Queda de este modo patente que una parte esencial en el relato (la crítica) es la presencia del narrador (el crítico). La consciencia de esta figura es fundamental a la hora de evitar caer en la tentación de pensar en el texto crítico como un relato objetivo, capaz de sintetizar el sentido último de la pieza y anular por tanto toda valoración ulterior (o anterior).

Ahora bien, si la crítica de arte es ineludiblemente subjetiva y toda formulación que realice es una reducción de significados de su objeto referencial ¿Qué sentido tiene su existencia? O más sencillamente ¿Qué valor puede ofrecer una nueva descripción de un hecho artístico? Si la obra de arte fuera reducible a una única lectura, la dada en el momento de su creación por el artífice, ninguno.

Lo principal aquí es que la obra de arte trasciende su autor, adquiriendo una autonomía propia. Cabría entonces la posibilidad de entender la obra de arte como una narración en el tiempo y que va enriqueciéndose con las lecturas y relecturas realizadas por sus receptores (el público activo). Cuando un receptor realiza un texto por escrito, una crítica, ésta pasa a formar parte de la existencia de la pieza enriqueciendo la pluralidad de sus significados. Siendo nuestra segunda conclusión la siguiente: la figura del crítico se justifica únicamente como lector que fija por escrito las conclusiones de su lectura, dada la imposibilidad de ser juez último del objeto que lee.

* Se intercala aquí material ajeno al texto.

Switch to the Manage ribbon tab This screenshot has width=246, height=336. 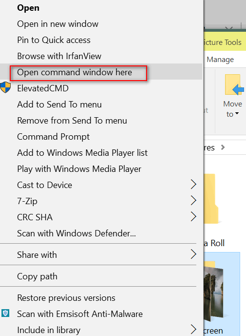click(220, 60)
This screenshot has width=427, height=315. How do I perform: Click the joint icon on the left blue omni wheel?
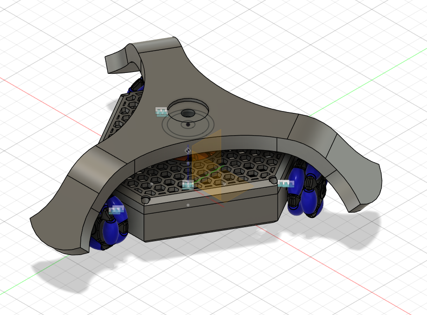coord(116,210)
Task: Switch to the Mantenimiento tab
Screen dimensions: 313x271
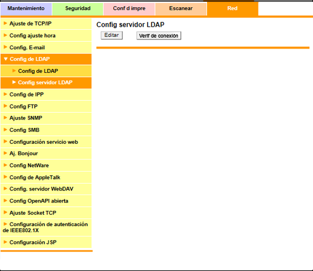Action: click(26, 8)
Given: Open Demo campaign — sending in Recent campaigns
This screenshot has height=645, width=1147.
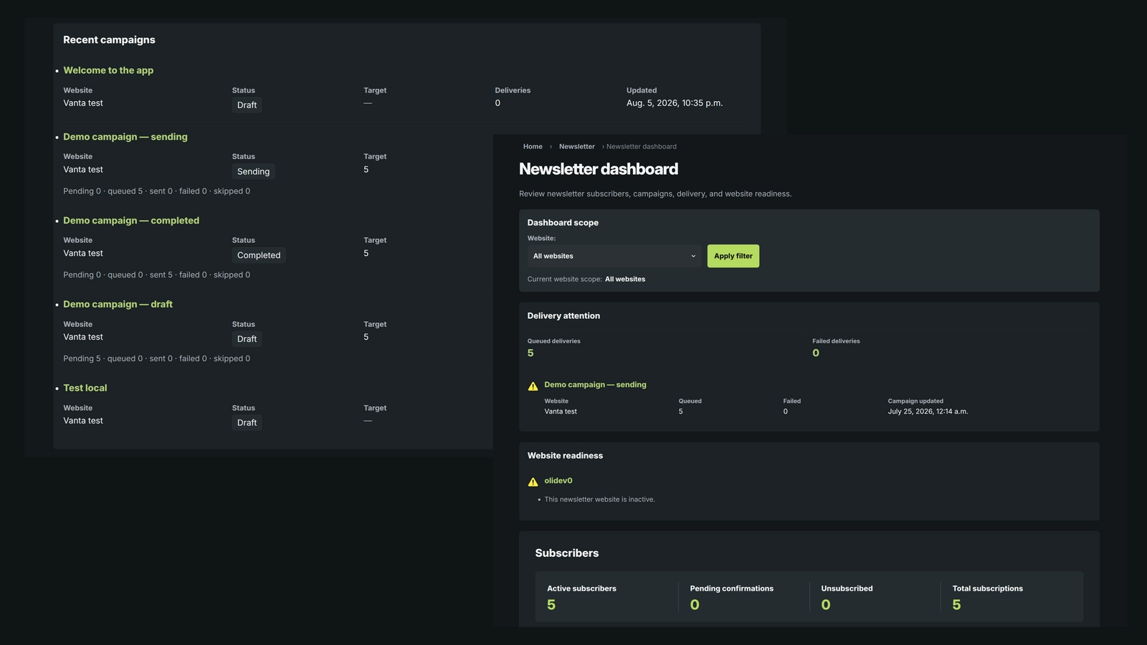Looking at the screenshot, I should coord(125,137).
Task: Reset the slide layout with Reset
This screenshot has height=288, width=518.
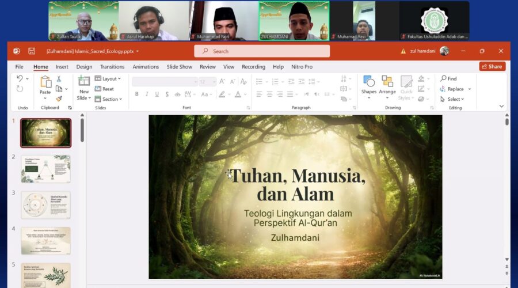Action: (104, 89)
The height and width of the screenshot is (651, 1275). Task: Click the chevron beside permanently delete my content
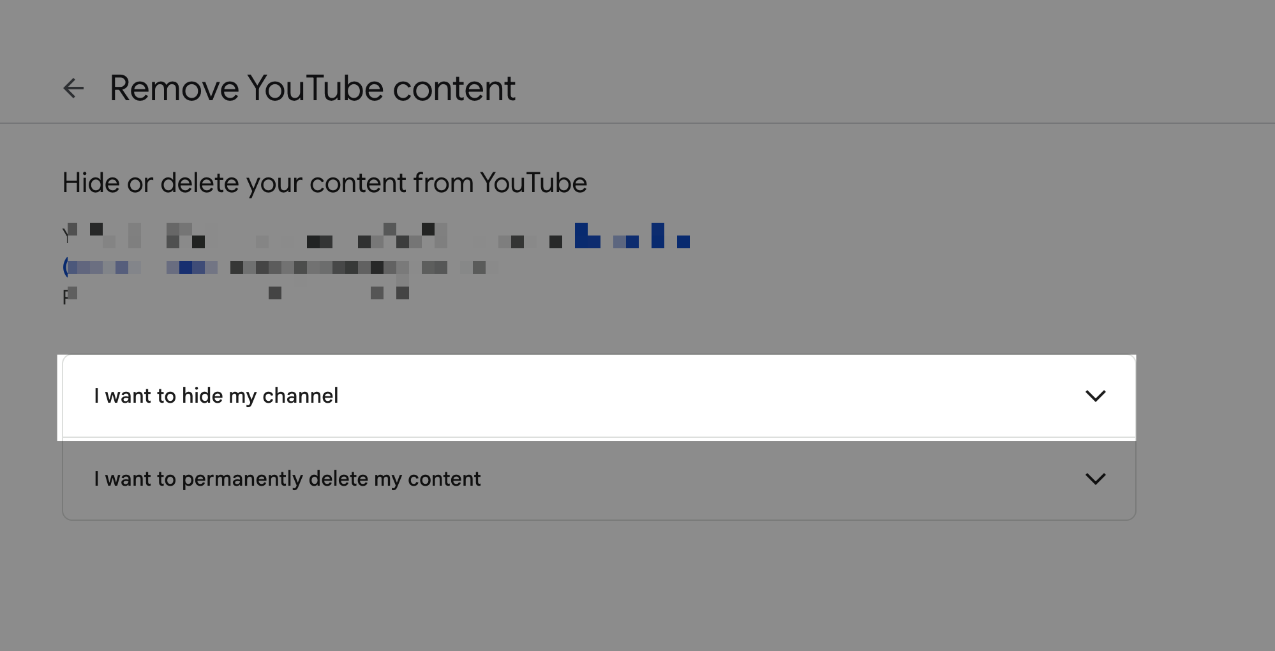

Si el crítico reconoce la autonomía de la obra y su incapacidad para realizar una abstracción última de su esencia, llegará a descubrir que su papel es el de un dialogante, única posición desde la que no reduce la realidad del hecho artístico. Además, situado en este lugar, realiza una labor activa en vez de ser una voz pasiva que sentencia sobre la obra, iniciando un diálogo entre la nueva descripción que ha realizado, las descripciones anteriores, el lector de la crítica y la obra de arte en sí.

El papel del crítico tendría entonces sólo sentido en el seno de una comunidad cultural, dentro de la cual sería el reactivador de una conversación por medio de su opinión – que también le trasciende y no será igualmente entendida por la colectividad de sus lectores –. Planteando ya nuestra tercera y última conclusión: la crítica de arte puede ser entendida como un diálogo dentro de una comunidad a fin, teniendo únicamente sentido dentro de ella y siendo difícilmente extrapolable a contextos culturales no familiarizados con el diálogo continuado por el crítico[1].

Publicado en el nº 3 de la revista NOTON (antigua ACCM)
Gerena 2 de abril de 2010

[1] Este texto ha surgido tras una reflexión sobre la lectura del prólogo que, para la edición de Cátedra de San Manuel bueno, mártir, de Miguel de Unamuno, realizara Mario J. Valdés.